▸ **To be done**
(1) In the movie reviews, where was "Sirens" shot?
(2) According to the movie reviews, why does the reviewer conclude that the "Sirens" shoot must have been wild?

— Start of Selection —

Showing posts with label John Duigan. Show all posts
Showing posts with label John Duigan. Show all posts

Thursday, November 04, 2021

Movie review - "Sirens" (1994) ***1/2

 A big deal in its day - huge - because Elle McPherson was in it, naked.  It's a film that was genuinely liked too - a positive affirming little fable, sort of like Smiles of a Summer Night ish. It's sexy too - sensual, I get, but sexy; I admit I can't help think of John Duigan going around to the actresses saying "I've got all these degrees and am very intelligent let's talk about sensuality". But he made a good movie.

It's beautifully cast. Hugh Grant is very engaging - because he's Hugh Grant (albeit pre-fame) you can see why Tara Fitzgerald (very sweet and lovely) stays with him. Sam Neill shines in a showy support role, Pamela Rabe is very good. Kate Fisher and Elle look spectacular; their acting is a little raw - Elle doesn't have much to play but Kate does. The real surprise packet is Portia di Rossi who came out of nowhere; she's beautiful, vivacious and charming. I wish she'd done more Aussie stuff; she's got a great Austrlaian voice.

When you see John Polson and Ben Mendelsohn in small roles and realise it was shot on location in the Blue Mountains, throw in sexy model Mark Gerber (who has a bigger part than the first two) you go "geez that must've been a wild shoot".

It's witty, fun, gorgeous to look at. Not everything lands but it's a good movie.

Monday, November 01, 2021

Movie review - "Flirting" (1991) ****

 This suffered a little at the time in comparison with The Year My Voice Broke but has developed its own reputation and cult following. It's more positive, less harrowing, more warm... though boarding school is clearly still horrible.

John Duigan's sense of observation is as strong as ever. This is full of recognisable scenes and moments: the dopey idiot with braces (Kiri Paramore is perfect as a true Australian type), the chubby kid with boobs talking about girl breasts, the dopey school captain hero who is dull as dishwater talking about his grazier father being "a man for all seasons", the banter, the depiction of racism, the sadism of Marshall Napier, the amiable ignorance of Jeff Truman, the bullying "Backa" Burke, the awkward chat between Newton's and Taylor's parents.

Nicole Kidman is a little too old for her part not helped by the wig (and her dimension basically means she wants it). It's fun to see Naomi Watts and Kym Wilson as her mates though neither has much to do or play. Bartholomew Roberts is great as Noah Taylor's pompous friend, another familiar type.

Thandie Newton and Noah Taylor are superb in their roles - it does make a difference knowing that Newton and Duigan had an affair.

But it's a lovely romantic film full of excellent moments.

— End of Selection —
— Start of Stored data —

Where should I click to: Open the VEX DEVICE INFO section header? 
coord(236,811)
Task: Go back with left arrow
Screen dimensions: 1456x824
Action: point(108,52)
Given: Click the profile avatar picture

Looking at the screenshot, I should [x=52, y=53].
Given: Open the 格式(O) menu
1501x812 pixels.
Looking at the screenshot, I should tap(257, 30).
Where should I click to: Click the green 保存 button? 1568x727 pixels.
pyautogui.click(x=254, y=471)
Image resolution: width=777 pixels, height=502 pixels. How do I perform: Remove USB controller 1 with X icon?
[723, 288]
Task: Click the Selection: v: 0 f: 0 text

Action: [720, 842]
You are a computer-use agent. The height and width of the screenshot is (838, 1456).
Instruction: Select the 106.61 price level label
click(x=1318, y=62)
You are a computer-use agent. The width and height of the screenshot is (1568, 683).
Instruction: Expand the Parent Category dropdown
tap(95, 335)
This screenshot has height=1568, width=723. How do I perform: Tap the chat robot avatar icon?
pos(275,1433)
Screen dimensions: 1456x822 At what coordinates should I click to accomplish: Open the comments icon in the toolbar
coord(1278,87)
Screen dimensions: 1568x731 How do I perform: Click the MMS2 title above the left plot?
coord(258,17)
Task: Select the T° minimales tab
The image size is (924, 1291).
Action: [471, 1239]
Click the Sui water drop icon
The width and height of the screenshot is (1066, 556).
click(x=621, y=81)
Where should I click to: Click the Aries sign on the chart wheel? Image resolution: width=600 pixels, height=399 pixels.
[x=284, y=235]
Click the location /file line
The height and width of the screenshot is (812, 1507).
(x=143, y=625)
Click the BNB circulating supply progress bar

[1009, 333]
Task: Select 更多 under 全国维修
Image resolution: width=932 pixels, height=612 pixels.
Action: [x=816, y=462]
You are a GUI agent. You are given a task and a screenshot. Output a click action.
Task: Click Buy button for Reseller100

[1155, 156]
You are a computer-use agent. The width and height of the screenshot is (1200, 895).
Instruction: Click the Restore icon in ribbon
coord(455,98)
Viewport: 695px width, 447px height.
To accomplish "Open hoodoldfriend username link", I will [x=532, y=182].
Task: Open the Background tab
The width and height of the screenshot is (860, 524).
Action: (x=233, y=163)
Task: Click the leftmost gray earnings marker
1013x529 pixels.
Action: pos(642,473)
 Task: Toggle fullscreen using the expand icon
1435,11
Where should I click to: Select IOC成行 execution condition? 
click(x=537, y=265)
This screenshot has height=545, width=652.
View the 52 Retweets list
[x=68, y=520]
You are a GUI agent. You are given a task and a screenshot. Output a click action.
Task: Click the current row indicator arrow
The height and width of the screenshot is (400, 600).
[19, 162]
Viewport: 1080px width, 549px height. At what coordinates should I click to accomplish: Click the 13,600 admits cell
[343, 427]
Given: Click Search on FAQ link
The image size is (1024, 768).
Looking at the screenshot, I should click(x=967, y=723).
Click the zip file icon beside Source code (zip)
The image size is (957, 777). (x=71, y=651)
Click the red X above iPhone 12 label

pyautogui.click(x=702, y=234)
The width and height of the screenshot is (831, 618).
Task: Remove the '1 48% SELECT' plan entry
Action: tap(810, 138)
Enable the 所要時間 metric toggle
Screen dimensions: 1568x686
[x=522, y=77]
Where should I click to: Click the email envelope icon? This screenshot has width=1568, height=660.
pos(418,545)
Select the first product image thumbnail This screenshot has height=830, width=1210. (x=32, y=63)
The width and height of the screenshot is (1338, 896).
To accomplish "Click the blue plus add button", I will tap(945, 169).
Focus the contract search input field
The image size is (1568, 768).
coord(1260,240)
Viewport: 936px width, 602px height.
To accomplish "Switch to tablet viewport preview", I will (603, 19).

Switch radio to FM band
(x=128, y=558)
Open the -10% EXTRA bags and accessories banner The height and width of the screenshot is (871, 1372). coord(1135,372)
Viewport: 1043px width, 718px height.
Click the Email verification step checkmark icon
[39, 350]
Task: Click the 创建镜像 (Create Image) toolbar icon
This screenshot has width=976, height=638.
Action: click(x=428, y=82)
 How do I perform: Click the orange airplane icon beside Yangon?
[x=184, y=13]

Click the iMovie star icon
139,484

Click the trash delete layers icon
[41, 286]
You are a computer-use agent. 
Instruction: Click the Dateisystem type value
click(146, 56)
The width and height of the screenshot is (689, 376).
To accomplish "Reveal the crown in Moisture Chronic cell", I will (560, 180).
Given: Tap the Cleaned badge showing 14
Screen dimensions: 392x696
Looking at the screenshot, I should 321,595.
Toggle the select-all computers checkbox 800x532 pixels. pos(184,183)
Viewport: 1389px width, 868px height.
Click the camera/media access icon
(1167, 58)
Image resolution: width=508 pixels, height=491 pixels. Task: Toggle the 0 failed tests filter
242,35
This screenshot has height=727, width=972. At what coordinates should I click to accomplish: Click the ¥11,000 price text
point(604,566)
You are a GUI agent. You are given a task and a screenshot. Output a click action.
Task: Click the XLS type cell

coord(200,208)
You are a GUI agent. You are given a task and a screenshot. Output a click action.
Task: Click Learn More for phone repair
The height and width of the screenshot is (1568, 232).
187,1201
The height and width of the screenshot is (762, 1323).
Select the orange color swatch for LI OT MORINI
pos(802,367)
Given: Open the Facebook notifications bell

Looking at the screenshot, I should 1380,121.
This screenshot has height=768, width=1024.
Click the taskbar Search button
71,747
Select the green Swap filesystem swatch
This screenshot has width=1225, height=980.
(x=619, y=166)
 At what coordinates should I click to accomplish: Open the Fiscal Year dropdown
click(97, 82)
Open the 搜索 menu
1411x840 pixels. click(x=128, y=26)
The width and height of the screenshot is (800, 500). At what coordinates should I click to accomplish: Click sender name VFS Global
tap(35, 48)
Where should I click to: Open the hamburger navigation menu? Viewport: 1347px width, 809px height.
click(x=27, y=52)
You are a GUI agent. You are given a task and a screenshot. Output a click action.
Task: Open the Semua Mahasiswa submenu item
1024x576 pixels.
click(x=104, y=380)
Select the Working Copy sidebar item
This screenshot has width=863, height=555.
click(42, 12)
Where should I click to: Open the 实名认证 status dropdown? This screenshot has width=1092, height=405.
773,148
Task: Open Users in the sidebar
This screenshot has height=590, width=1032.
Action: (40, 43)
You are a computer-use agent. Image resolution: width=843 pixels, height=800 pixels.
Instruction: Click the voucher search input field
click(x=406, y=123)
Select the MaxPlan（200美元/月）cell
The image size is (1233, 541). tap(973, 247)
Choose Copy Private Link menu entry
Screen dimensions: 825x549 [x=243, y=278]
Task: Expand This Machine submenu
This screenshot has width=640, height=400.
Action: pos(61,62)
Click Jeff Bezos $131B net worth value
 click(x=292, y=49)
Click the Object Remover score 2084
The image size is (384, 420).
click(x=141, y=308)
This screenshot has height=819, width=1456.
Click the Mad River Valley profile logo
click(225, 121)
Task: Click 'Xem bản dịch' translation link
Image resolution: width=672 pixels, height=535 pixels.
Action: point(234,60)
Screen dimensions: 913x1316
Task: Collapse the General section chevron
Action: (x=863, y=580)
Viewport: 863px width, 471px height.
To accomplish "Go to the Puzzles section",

— End of Stored data —

▸ **Responses for each task**
(1) It was shot on location in the Blue Mountains.

(2) John Polson and Ben Mendelsohn appear in small roles, the film was shot on location in the Blue Mountains, and the model Mark Gerber also has a part. That combination prompts the reviewer's "geez that must've been a wild shoot."